En 2022, l'analyse des ratios d'endettement des pays de la zone euro fait apparaître une hétérogénéité. L'opposition est nette entre les pays du Nord de l'Europe (Allemagne, Pays-Bas, Irlande, Finlande…) qui ont réussi à réduire leur endettement et les pays du Sud qui n'y étaient pas parvenus (Portugal, Italie, Grèce, Espagne). La France a rejoint le groupe du Sud et sa culture de relativisation et de distanciation vis-à-vis des règles d'équilibre. Si l'on élargit la comparaison aux États-Unis, au Royaume-Uni et au Japon, la situation française, au seul critère du ratio d'endettement public, ne paraît pas spécialement alarmante (Blancheton B., La dette publique. Ses mécanismes, ses enjeux, ses controverses, Paris, Dunod, 2022). Aux États-Unis, le ratio d'endettement atteint 118% et au Japon, il culmine à 237%. Mais au Japon, la part des titres de dette publique détenue par des opérateurs nationaux atteint les 90% alors qu'en France elle n'est que de 50%. Et les États-Unis disposent du pouvoir du dollar pour soutenir leur économie.

Préserver la confiance des créanciers sans tomber dans une dépendance

Le gouvernement français, conscient du risque que peut représenter le niveau d'endettement public, met en avant les enjeux de souveraineté pour faire accepter par l'opinion l'idée d'une réduction du déficit budgétaire et la mise en œuvre d'une stratégie de désendettement. La détention par des acteurs étrangers constitue a priori une contrainte forte. S'il s'agit d'opérateurs privés (banques, compagnies d'assurances, fonds…), ils sont enclins à exiger plus vite des garanties de remboursements et des mesures rassurantes d'équilibrage des finances publiques. S'il s'agit d'opérateurs sous contrôle de leur gouvernement, la détention de la dette devient une arme stratégique. 

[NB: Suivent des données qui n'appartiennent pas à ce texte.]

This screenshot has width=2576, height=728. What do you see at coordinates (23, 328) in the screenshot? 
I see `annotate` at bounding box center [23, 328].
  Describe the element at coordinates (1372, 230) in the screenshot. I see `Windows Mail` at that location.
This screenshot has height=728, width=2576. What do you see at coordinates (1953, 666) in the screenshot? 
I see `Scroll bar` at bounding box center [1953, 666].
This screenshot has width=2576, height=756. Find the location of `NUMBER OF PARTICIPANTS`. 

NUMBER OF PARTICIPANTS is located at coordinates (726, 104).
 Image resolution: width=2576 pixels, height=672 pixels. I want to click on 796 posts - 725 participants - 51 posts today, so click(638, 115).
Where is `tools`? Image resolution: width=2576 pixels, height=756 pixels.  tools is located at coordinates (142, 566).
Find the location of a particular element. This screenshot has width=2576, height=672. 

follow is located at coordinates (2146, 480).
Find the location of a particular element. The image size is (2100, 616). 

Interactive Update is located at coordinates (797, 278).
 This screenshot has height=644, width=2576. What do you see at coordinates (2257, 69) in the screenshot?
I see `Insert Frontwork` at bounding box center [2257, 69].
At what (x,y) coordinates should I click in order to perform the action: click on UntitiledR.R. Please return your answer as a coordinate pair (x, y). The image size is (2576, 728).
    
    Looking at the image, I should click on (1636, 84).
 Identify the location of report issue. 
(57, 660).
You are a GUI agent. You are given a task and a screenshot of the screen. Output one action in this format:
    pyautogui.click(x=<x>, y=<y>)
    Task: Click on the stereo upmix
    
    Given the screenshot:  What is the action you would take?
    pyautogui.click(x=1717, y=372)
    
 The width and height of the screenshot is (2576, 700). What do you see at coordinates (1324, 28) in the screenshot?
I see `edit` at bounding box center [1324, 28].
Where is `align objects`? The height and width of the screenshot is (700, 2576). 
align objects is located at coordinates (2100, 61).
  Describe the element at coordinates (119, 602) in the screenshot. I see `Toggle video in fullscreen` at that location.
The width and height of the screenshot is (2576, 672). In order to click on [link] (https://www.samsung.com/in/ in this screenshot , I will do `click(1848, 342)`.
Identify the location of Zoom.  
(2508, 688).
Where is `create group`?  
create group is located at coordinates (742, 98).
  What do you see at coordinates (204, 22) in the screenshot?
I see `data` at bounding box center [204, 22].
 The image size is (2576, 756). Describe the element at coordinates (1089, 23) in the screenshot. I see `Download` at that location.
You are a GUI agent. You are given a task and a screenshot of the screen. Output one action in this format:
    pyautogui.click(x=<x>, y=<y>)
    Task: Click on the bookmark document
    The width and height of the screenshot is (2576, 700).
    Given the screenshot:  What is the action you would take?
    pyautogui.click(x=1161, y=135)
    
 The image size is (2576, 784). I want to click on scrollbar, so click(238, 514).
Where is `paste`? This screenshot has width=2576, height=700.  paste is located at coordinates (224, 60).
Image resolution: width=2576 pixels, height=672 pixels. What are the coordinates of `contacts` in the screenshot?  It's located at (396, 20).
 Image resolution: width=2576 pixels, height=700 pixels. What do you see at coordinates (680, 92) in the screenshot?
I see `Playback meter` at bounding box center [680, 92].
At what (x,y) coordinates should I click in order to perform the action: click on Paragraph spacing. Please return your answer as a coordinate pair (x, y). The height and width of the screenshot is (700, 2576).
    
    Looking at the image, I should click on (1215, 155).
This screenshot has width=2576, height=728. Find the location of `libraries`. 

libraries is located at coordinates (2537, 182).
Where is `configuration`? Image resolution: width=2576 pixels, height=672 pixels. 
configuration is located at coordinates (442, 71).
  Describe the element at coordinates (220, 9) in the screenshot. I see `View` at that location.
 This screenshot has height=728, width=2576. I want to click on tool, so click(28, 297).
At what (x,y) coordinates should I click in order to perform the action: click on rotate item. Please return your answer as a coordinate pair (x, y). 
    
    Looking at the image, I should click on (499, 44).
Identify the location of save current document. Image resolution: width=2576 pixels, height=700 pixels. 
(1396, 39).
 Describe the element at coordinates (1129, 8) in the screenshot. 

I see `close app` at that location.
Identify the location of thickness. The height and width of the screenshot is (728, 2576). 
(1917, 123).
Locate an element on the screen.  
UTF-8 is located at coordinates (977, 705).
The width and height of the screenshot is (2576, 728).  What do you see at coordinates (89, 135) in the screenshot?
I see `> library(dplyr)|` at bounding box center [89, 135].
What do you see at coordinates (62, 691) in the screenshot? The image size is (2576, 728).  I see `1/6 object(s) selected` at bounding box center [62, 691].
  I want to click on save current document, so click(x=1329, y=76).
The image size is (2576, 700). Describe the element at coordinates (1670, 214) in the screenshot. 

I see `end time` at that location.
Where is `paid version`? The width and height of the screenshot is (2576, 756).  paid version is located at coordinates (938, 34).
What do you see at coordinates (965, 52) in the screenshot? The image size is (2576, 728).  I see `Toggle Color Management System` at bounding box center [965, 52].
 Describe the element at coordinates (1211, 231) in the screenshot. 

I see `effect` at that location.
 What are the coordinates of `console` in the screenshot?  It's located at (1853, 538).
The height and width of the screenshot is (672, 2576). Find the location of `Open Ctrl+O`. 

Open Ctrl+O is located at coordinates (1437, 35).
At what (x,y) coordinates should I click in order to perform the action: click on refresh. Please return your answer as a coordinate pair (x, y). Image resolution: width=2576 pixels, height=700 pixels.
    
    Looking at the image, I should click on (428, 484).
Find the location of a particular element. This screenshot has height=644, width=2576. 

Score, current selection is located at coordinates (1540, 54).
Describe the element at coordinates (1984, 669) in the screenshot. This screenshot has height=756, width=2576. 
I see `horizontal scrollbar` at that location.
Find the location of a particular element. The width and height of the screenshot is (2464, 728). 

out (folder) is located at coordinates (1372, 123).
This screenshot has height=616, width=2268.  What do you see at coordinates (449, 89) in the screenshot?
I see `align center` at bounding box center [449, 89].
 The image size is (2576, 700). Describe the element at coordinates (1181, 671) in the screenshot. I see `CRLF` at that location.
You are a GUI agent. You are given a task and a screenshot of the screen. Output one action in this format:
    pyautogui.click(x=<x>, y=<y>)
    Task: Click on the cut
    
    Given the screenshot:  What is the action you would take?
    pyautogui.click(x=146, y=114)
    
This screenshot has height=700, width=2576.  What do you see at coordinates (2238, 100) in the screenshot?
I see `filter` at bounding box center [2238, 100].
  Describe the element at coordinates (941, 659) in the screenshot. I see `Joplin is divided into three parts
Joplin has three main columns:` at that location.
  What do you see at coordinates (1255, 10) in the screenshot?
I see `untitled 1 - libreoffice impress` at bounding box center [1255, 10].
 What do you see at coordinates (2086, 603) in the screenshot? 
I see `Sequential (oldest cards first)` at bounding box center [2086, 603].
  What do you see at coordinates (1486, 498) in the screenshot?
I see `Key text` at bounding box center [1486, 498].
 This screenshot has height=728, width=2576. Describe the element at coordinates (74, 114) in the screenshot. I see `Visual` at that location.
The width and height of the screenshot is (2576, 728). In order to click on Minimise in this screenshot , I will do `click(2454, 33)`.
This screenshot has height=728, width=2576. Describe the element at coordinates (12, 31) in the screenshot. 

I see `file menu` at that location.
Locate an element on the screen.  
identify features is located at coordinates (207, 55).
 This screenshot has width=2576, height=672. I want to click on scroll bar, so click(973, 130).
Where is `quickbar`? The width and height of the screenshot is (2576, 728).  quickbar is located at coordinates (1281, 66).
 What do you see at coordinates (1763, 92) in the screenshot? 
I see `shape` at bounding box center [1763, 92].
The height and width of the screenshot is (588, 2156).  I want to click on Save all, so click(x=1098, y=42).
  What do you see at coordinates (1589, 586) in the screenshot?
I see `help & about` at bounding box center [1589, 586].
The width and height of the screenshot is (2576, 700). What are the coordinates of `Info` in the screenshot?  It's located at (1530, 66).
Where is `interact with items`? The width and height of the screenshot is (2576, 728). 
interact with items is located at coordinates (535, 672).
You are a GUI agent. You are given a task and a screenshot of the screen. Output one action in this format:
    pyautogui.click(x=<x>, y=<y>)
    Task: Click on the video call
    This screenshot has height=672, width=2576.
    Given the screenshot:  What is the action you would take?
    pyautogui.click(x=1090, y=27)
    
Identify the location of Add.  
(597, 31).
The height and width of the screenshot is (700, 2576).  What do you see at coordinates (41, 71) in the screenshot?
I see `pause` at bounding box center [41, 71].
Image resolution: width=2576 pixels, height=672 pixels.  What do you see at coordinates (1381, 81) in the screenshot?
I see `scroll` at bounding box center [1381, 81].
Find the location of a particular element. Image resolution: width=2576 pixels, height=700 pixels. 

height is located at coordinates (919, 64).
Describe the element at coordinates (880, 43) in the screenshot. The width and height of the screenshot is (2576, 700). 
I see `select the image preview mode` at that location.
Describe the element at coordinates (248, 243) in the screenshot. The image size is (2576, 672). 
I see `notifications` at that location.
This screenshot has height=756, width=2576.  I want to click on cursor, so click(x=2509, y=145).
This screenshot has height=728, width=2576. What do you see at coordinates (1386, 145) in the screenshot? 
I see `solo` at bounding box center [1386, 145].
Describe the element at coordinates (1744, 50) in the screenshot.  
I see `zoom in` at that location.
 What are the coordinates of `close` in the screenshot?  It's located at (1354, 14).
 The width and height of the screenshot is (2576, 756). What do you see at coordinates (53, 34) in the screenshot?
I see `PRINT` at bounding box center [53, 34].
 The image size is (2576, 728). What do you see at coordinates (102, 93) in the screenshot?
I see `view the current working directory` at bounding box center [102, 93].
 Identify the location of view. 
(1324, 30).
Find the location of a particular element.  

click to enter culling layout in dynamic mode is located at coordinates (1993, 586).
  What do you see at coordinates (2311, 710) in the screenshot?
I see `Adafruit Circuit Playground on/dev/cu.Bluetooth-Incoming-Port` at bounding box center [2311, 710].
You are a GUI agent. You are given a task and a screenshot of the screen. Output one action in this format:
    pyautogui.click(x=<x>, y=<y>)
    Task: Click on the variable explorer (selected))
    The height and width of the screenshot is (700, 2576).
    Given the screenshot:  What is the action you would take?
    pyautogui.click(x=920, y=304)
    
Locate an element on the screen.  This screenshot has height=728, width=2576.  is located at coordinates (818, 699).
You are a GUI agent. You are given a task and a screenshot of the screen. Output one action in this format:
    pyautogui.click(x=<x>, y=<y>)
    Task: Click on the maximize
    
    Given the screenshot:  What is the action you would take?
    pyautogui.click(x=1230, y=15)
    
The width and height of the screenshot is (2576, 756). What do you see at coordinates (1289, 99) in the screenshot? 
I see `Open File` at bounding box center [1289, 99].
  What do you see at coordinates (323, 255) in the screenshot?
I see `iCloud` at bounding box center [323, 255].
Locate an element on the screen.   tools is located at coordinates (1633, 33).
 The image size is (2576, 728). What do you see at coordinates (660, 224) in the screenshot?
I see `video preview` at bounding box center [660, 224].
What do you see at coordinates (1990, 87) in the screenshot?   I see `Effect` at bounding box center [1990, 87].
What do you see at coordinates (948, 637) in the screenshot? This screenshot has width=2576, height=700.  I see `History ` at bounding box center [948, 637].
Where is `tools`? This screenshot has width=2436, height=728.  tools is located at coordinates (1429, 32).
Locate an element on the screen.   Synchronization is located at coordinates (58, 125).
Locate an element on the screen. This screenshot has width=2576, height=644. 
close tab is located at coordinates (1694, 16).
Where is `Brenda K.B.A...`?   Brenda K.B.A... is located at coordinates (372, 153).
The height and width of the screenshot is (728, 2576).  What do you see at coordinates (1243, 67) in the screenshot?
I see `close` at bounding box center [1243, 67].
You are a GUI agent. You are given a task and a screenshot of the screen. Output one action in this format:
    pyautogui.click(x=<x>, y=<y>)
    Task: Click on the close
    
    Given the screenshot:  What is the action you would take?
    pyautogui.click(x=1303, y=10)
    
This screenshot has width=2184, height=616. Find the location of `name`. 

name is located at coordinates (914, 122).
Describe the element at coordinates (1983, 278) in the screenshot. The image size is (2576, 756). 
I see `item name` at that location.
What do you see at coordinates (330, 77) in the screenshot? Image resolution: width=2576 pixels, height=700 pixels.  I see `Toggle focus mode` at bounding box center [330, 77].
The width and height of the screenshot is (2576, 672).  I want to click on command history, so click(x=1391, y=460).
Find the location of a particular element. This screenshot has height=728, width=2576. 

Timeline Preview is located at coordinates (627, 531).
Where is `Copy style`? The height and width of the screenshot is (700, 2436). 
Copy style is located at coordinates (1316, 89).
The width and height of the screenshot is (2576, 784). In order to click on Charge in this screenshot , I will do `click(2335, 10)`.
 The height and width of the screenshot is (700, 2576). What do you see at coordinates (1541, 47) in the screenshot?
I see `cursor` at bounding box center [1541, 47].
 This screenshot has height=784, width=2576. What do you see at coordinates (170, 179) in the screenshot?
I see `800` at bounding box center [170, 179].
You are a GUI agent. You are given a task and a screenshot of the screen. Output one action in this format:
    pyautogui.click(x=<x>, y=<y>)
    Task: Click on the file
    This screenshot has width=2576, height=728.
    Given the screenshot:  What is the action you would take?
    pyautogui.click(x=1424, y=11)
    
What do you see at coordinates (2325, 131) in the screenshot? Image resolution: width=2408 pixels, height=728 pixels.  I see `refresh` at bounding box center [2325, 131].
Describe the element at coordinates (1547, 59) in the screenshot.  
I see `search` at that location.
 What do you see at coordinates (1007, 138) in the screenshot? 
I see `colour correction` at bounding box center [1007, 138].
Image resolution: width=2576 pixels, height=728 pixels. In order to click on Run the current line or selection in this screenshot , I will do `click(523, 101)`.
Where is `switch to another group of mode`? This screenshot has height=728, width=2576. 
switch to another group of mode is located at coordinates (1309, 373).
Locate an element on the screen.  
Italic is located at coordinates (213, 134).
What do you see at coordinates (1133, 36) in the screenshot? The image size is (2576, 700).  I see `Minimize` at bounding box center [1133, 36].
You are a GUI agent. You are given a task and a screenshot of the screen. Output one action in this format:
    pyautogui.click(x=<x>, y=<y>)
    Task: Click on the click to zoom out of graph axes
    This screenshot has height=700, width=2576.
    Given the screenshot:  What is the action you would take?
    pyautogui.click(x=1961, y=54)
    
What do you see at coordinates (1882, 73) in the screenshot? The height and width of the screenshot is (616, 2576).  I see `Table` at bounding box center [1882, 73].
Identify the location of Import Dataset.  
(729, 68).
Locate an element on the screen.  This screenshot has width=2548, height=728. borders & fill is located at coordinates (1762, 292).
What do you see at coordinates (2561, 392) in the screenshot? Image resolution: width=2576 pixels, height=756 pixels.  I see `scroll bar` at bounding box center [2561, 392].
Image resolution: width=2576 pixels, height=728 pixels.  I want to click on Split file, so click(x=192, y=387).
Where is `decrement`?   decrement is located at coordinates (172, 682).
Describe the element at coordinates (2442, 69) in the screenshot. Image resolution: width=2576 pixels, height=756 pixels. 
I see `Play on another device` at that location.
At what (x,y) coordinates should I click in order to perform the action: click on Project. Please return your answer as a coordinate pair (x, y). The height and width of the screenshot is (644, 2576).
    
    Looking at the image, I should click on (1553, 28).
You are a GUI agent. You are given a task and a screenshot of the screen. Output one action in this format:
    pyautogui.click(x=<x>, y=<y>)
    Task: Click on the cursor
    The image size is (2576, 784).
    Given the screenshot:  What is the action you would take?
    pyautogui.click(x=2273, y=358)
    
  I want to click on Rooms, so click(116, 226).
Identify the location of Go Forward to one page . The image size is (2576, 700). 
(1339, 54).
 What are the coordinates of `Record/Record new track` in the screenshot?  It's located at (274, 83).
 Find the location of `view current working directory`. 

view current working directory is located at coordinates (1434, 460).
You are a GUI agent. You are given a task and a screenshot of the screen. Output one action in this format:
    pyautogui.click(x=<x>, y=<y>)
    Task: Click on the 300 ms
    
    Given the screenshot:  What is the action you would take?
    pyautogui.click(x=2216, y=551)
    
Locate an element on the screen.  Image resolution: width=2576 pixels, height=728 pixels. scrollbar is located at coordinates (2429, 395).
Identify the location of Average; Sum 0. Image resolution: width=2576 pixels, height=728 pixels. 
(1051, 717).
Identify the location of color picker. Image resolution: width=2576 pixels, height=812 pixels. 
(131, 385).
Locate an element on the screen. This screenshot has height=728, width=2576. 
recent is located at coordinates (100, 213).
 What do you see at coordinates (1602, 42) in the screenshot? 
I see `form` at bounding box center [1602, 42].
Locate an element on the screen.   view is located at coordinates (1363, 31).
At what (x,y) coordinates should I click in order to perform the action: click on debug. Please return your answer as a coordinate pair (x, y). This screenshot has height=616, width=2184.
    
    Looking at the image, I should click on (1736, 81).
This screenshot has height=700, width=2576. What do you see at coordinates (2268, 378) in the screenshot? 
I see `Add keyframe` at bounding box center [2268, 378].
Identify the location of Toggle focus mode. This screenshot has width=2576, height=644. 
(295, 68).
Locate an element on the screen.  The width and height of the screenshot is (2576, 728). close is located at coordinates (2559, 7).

En France, la détention par les non-résidents des titres de la dette négociable de l'État est montée à presque 70% en 2010. Elle a nettement baissé depuis, mais a remonté récemment : en mars 2023, elle est de 51,4%. Cette situation n'est pas sans enjeux pour la souveraineté nationale. La Chine détient de la dette française. Le danger de la situation serait d'avoir besoin de renouveler cette dette auprès d'un créancier qui exigerait des contreparties, par exemple, sur des dossiers de politique internationale ou d'accès à des marchés nationaux.

Endettement du secteur public (administrations) au T4 2022 dans différentes zones en % du PIB
Royaume-UniFranceEspagneÉtats-UnisItalieJapon
101111,6113,2118,6144,4237,9

Source : Banque de France.

Une dette publique plus élevée peut être interprétée comme un substitut à un faible endettement privé : les administrations aidant les entreprises (financement de la recherche, subventions…) et les ménages (transferts sociaux…). À l'échelle internationale, la validation de cette hypothèse passerait par l'existence d'une corrélation négative entre dette publique et privée. Pour les 27 de l'UE, nous avons calculé pour 2019 la corrélation entre dette privée et dette publique à partir des données d'Eurostat. Le coefficient est très légèrement positif à +0,022. Un ratio de dette publique plus élevé ne répond a priori pas à une faiblesse de l'endettement privé. 

Au final, il ressort que l'endettement global de la France a connu une hausse rapide au cours de la dernière décennie. En pourcentage du PIB, la dette des ménages, des entreprises et des administrations est devenue très supérieure à la moyenne de l'UE et de la zone euro (dont la Banque centrale conduit une politique intégrée de taux d'intérêt). Cette spécificité française traduit la montée d'une distanciation avec le respect des équilibres financiers symbolisés par la formule du "quoi qu'il en coûte". 

Concernant la dette privée, des réglementations encadrent les pratiques de crédits et mettent en principe ménages et entreprises à l'abri d'un surendettement. Concernant la dette publique, l'appréhension des dangers de la situation est aux mains de créanciers dont il convient de préserver la confiance. Le gouvernement français doit montrer sa capacité à piloter les dépenses et les recettes en gardant à l'esprit les enjeux de souveraineté associés à la soutenabilité de la dette.